Our Views: New pattern for the future
Advocate Opinion Page Staff
Published: Apr 8, 2007
Rebuilding Louisiana has been tough work, and early on in the process there was little except frustration: slow settling of insurance claims, a needless battle with the federal government over housing aid, dislocation and despair.
While government had little to offer, one of the talismans of hope in those days was an unlikely hero: the Pattern Book.
Published as a resource for Louisiana residents rebuilding in the wake of the 2005 hurricane season, the Pattern Book contains patterns and techniques for building housing, neighborhoods and towns while remaining true to the values and traditions of the people of Louisiana.

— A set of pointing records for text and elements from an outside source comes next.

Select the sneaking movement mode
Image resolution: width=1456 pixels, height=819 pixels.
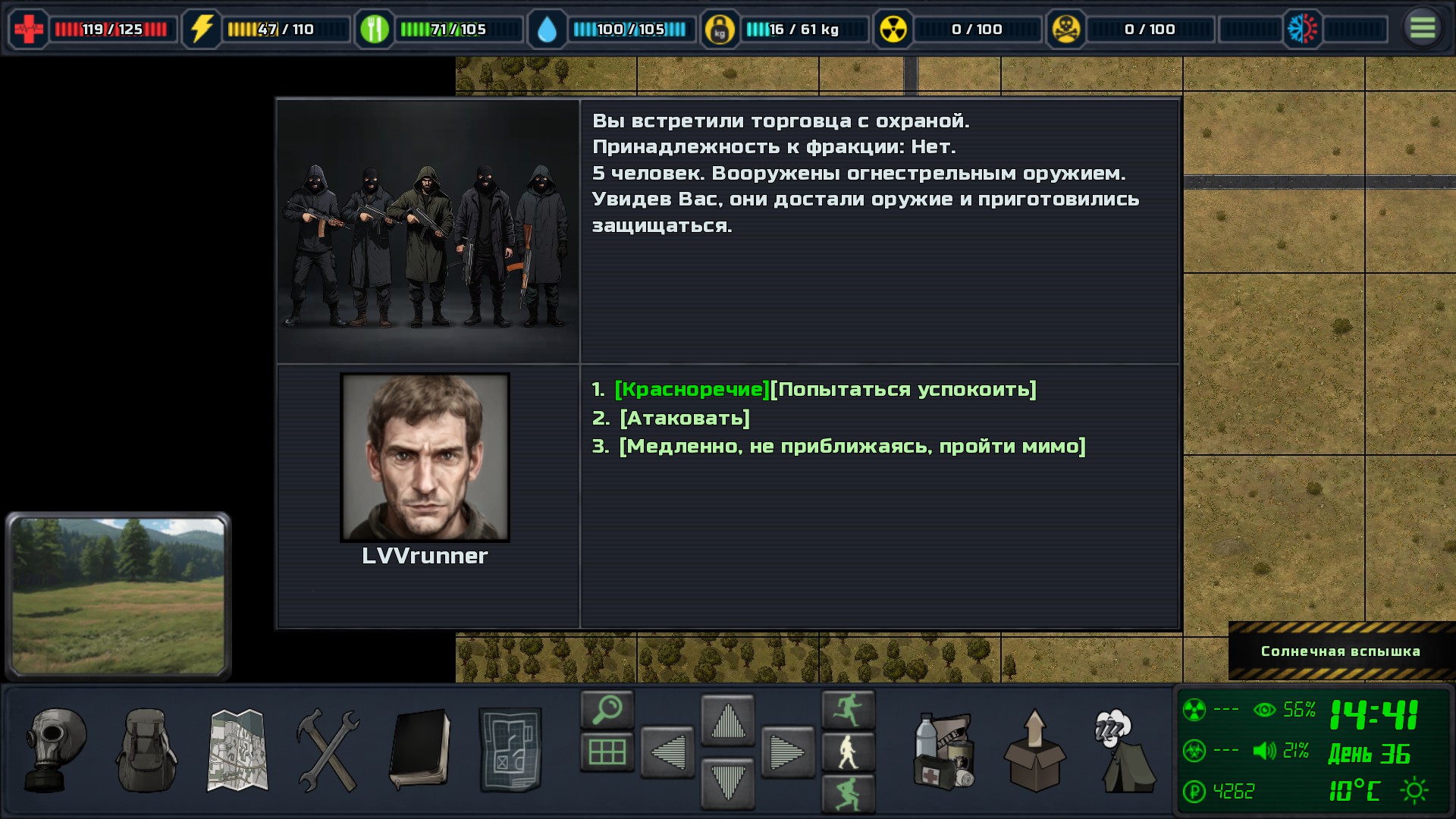point(849,794)
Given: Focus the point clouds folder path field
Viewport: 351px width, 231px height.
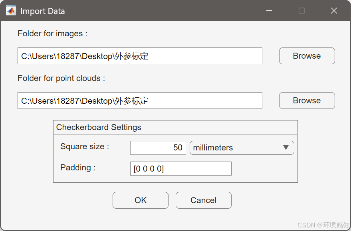Looking at the screenshot, I should tap(140, 101).
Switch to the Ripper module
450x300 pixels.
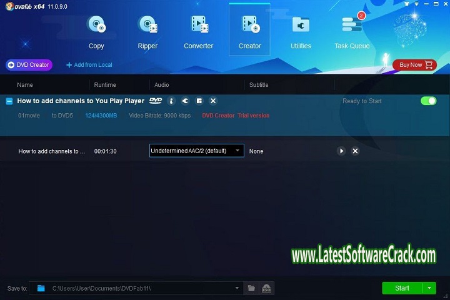pyautogui.click(x=148, y=31)
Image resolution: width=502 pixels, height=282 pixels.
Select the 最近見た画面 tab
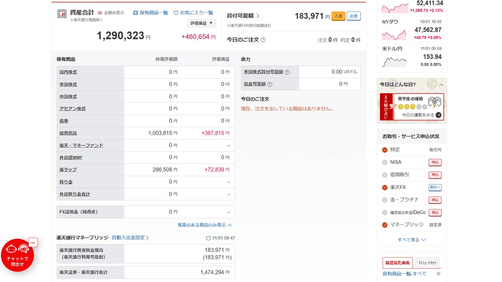397,263

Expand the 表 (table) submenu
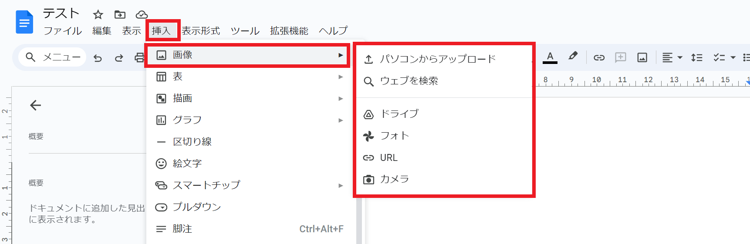click(x=248, y=77)
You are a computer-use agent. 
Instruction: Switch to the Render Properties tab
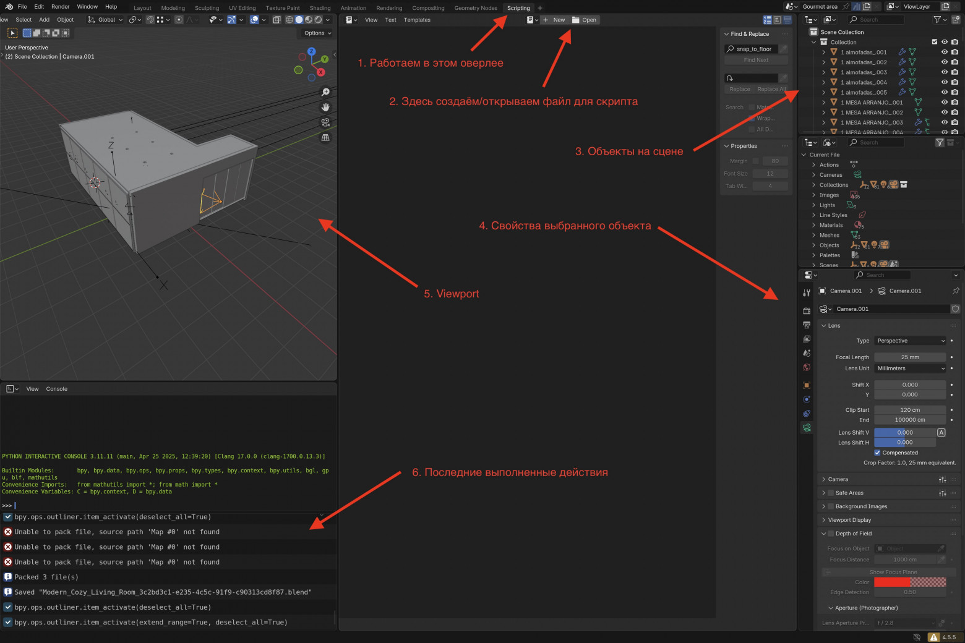tap(807, 310)
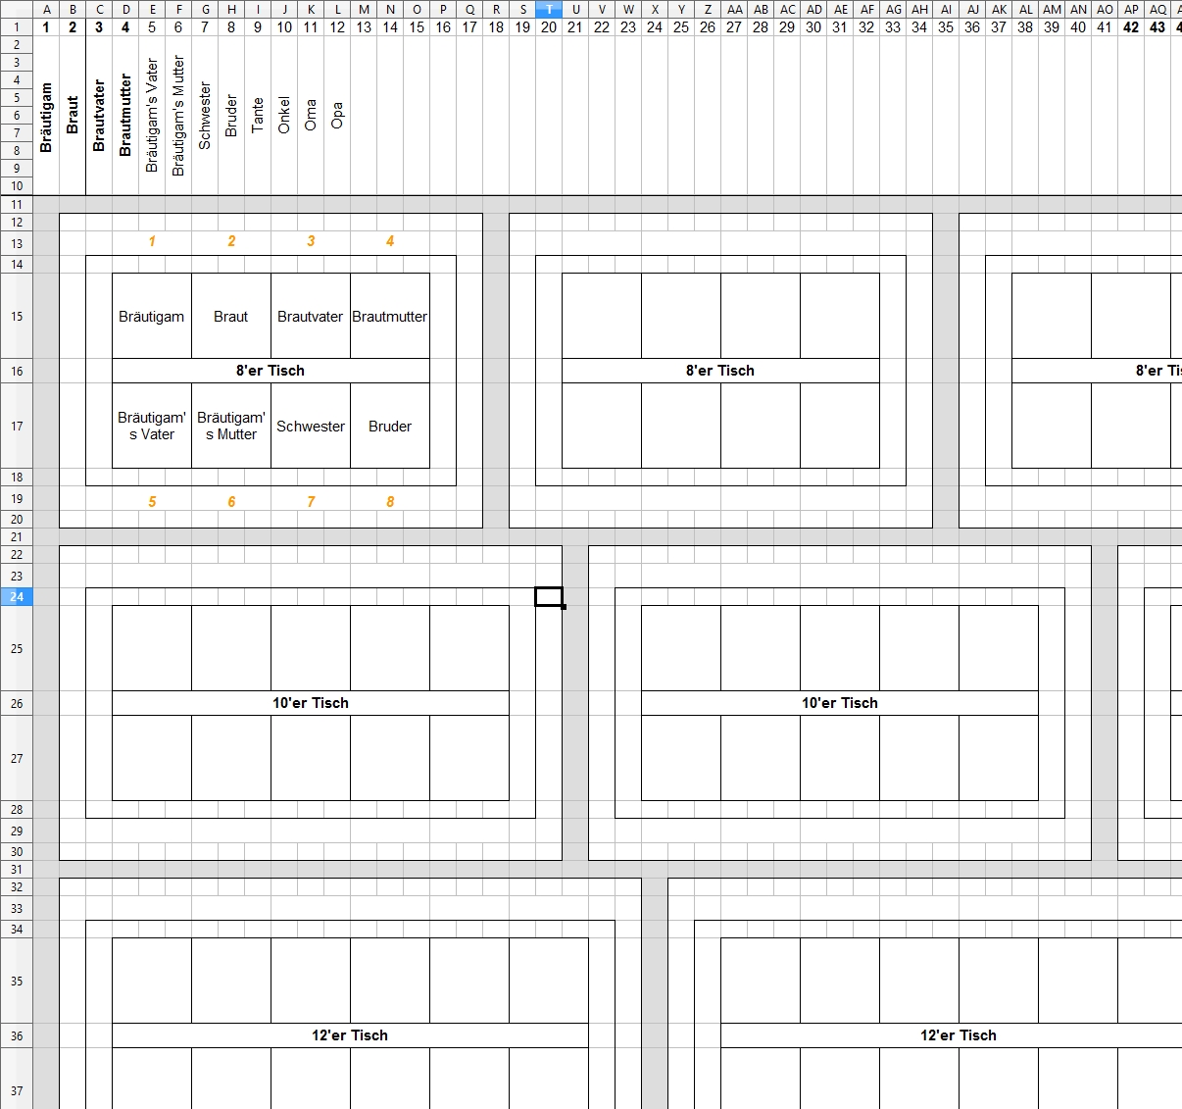Select column header T
The width and height of the screenshot is (1182, 1109).
pos(549,9)
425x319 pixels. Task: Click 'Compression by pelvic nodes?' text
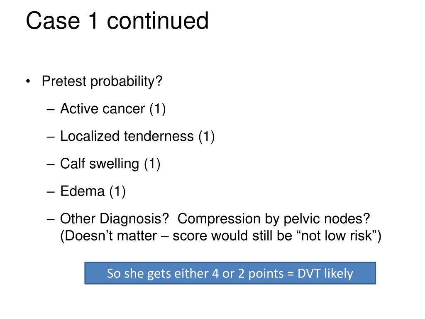click(x=274, y=218)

Norman Francis, president of the Louisiana Recovery Authority, last year praised the Fannie Mae Foundation for its initial grant to publish the guide to rebuilding. At a time when rebuilding was so distant, the book gave hope and inspiration to people who had lost their homes, he said. People picked it up in large numbers at building material stores, with foundations contributing money for the book through the LRA Support Foundation. It is also available for downloading on the Internet at www.louisianaspeaks.org.
The Pattern Book was a license to dream about rebuilding our state.
The Pattern Book's compilation of designs reflecting traditional Louisiana architecture is still relevant in neighborhoods across Louisiana. And it has been recognized by the Congress for the New Urbanism, a leading planning organization, as recipient of Congress' annual prize for promoting quality neighborhood development.
The book "has given many pride and hope to rebuild in ways that uphold local tradition," the CNU awards committee said.
The Pattern Book was a useful symbol, but as a grassroots guide to better development, we hope that it has a long-term influence on building in the state.